▸ YOUR ASSIGNMENT
Starting with the line with "Viewport: 456px width, 302px" in the entries below and going on through the line with "1758x507 pixels.", output every line exactly and nothing more. No pictures.

----

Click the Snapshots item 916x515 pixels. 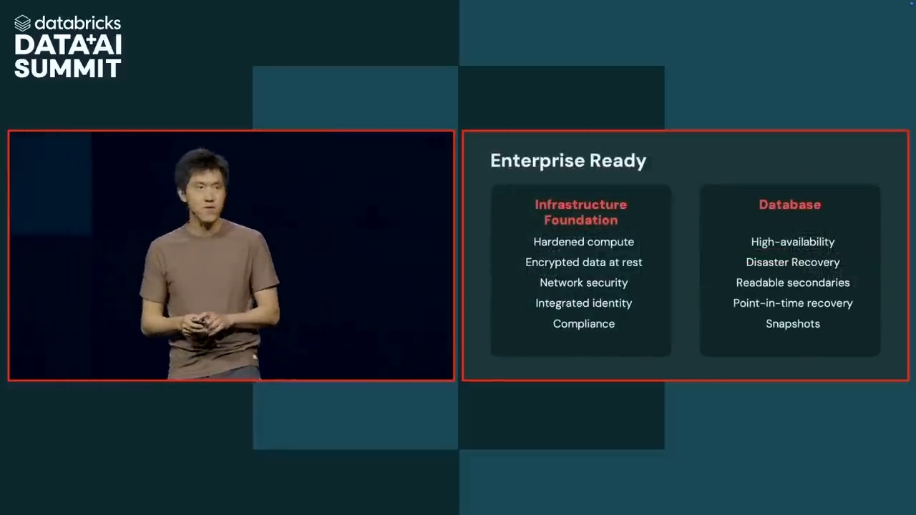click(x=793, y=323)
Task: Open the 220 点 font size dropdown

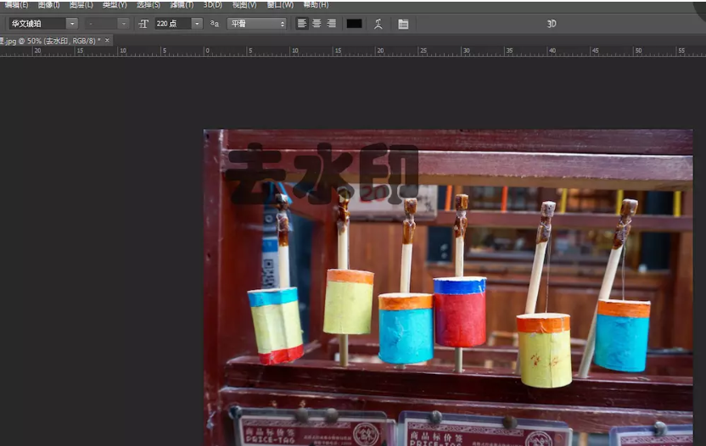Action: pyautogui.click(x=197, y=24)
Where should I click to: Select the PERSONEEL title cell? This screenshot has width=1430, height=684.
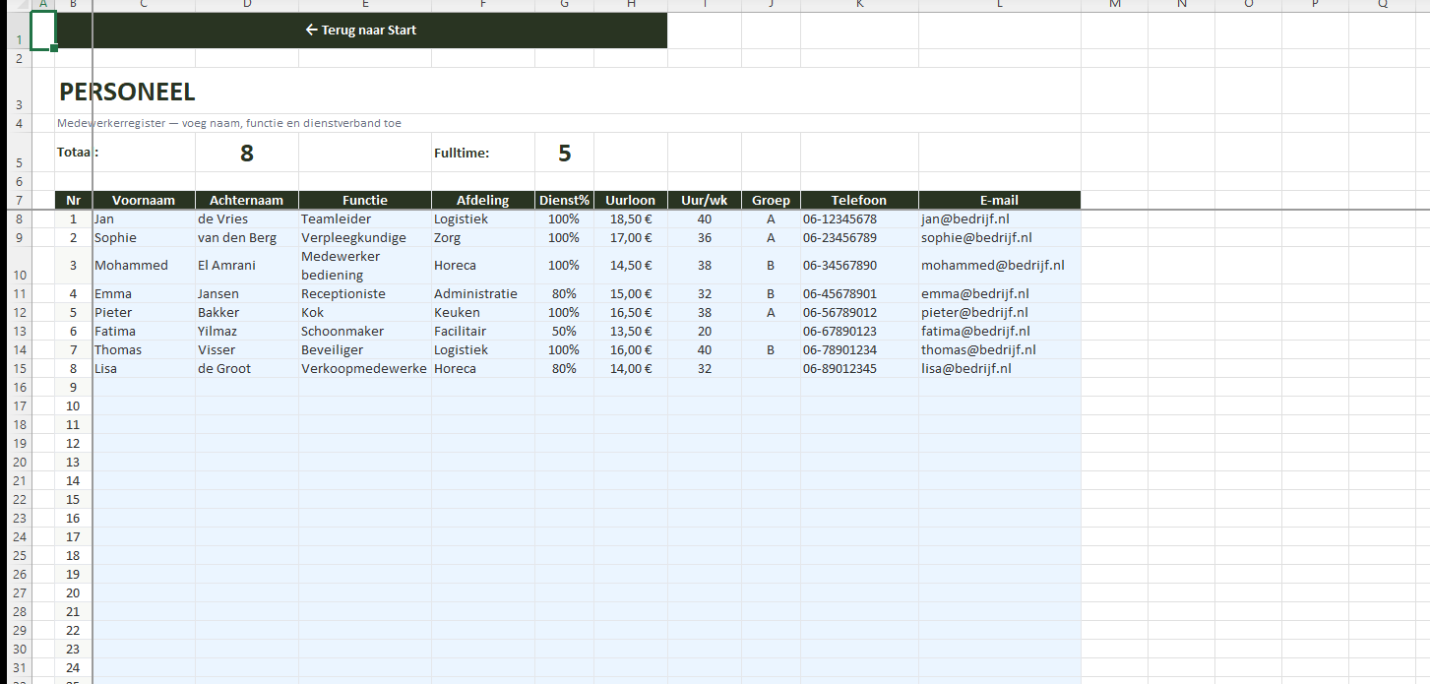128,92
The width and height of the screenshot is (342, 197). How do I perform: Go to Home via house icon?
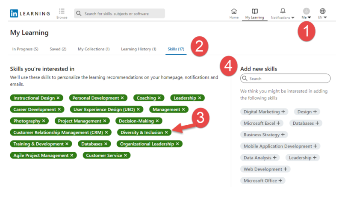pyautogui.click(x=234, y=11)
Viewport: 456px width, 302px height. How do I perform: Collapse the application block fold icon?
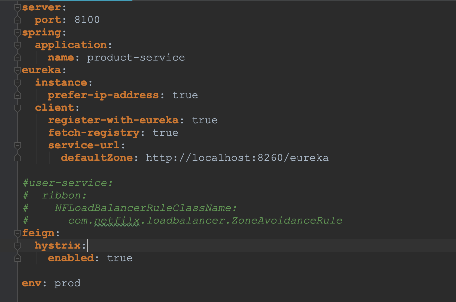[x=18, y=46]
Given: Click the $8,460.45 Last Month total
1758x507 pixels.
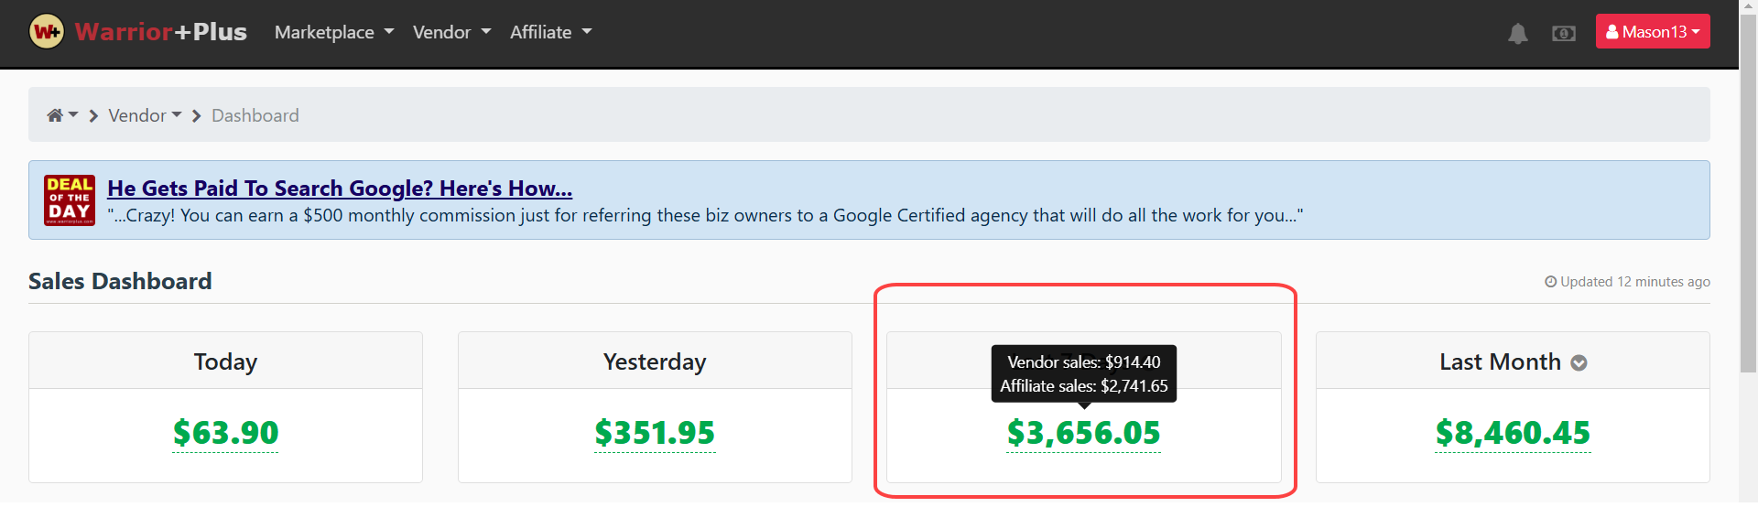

----

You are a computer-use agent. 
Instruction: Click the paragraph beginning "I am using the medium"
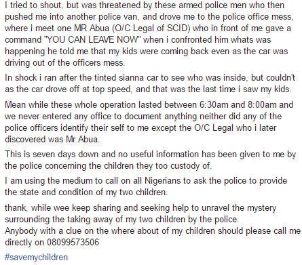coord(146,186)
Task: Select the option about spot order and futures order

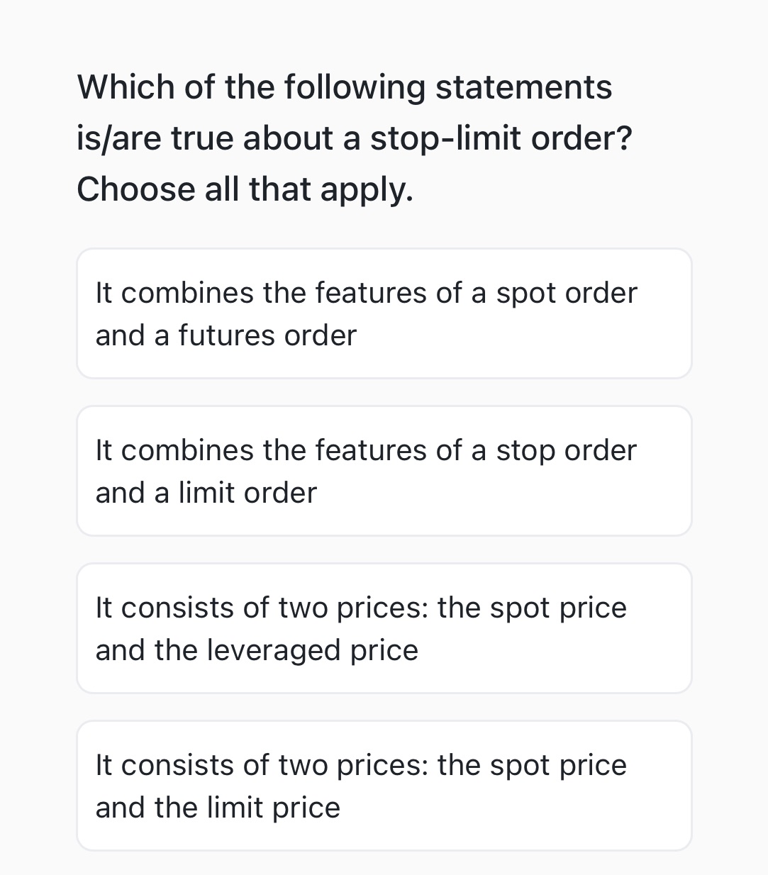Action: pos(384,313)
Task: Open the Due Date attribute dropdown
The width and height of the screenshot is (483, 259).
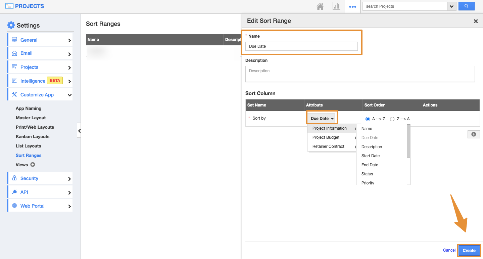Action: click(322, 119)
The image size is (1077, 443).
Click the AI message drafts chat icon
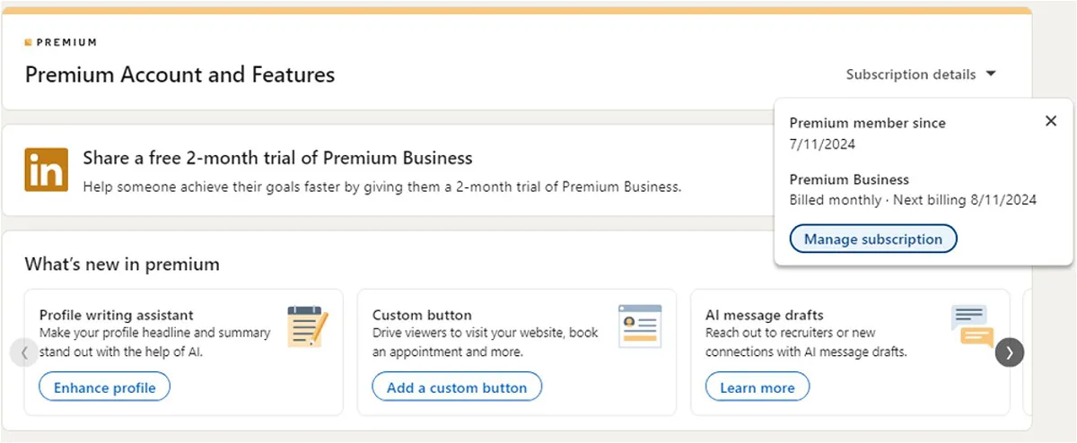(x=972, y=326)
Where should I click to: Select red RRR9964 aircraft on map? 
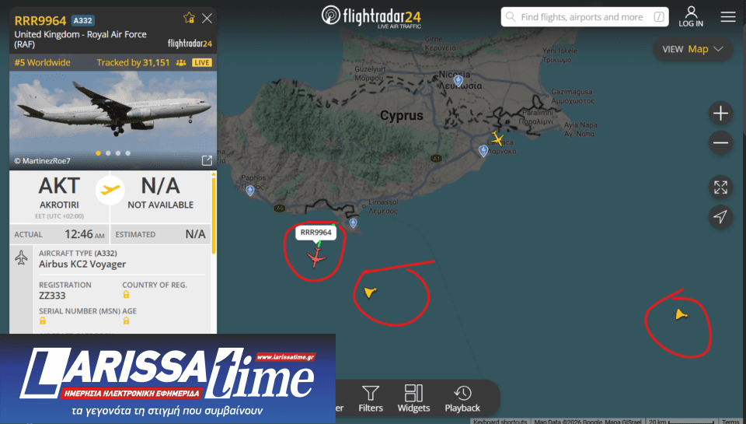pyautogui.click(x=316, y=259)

----

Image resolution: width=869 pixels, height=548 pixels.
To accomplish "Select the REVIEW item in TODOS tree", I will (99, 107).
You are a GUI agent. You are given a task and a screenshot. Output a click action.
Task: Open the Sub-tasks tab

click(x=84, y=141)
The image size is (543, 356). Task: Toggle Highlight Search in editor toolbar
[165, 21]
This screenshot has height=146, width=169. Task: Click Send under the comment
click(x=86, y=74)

----

▸ ANSWER AREA
Viewport: 456px width, 302px height. How do I perform: Collapse the application block fold icon?
[x=18, y=46]
Given: Click the $8,460.45 Last Month total
1758x507 pixels.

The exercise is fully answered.